African Students Union Prepares Presentation of Culture, Heritage

TESSA BECK | THE SPECTRUM (From right to left: Senior communications management major Peace Kpegeol and senior biology major Damilola Famati) The executive team for the African Students Union have dedicated months in preparation for Pan-Africa Night.
TESSA BECK | THE SPECTRUM
(From right to left: Senior communications management major Peace Kpegeol and senior biology major Damilola Famati) The executive team for the African Students Union have dedicated months in preparation for Pan-Africa Night.

The African Students Union have spent the entirety of 2015 preparing to give campus a “small taste of Africa,” Damilola Famati said.

Pan-Africa Night is set to celebrate the culture and traditions of the continent from 4 – 6:30 p.m. Sunday in the Great Plains Ballroom in the Memorial Union.

Famati and Peace Kpegeol, president and vice president respectively, along with other members of the union’s executive staff, have worked to prepare educational presentations, dances, poetry, folklore, skits and a fashion show with a variety of looks highlighting different regions.

“This year we’re doing something a little different – the presentation of the different regions in Africa,” Kpegeol said. “So hopefully if you do attend, you see the visual, but you also see the text form as well – the food, the culture everything that you may not have known before.”

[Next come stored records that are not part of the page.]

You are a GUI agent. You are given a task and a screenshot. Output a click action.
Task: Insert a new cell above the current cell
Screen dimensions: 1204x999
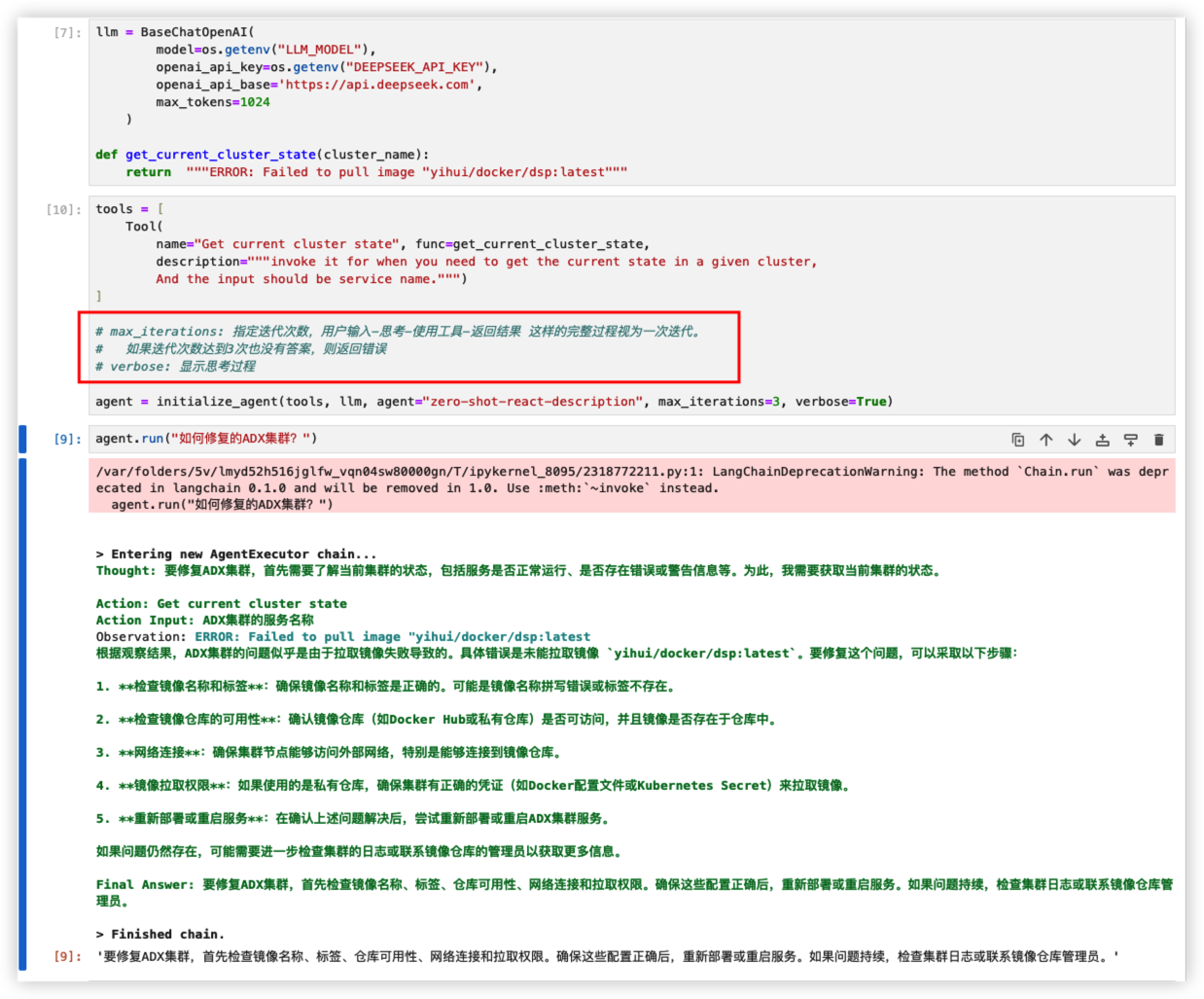click(x=1102, y=440)
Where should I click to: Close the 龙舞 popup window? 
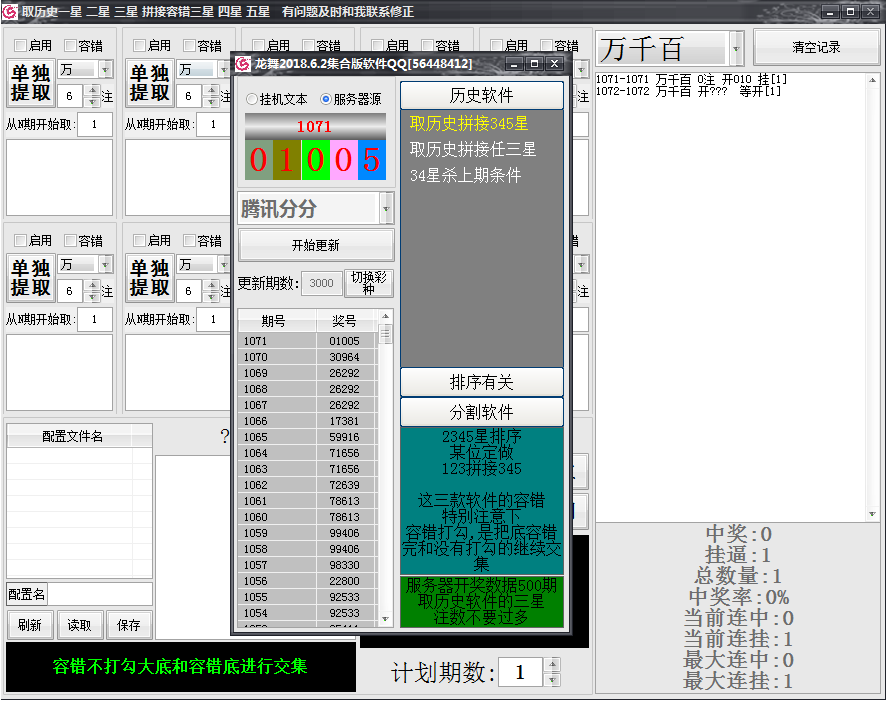[x=554, y=64]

The ASU boasts nearly 80 members, many of which have put in personal time researching and practicing for their portion of the Pan-Africa Night presentation. Members from Minnesota State University and a comedian from the University of Minnesota will also be present.

Pan-African Night is a family-friendly event, and, as Famati described, people who have an “open mind to learning something new, and enjoy people expressing themselves” will enjoy it as well.

The event is meant to function dually as both educational and entertainment. Showcasing elements of specific cultures can eliminate preconceived notions, so long as the participant is receptive.

“I think they’ll take away that they’ve heard or known something for awhile, and they will now compare it or see it in a different light,” Kpegeol said.

The sixth annual event is open to the public.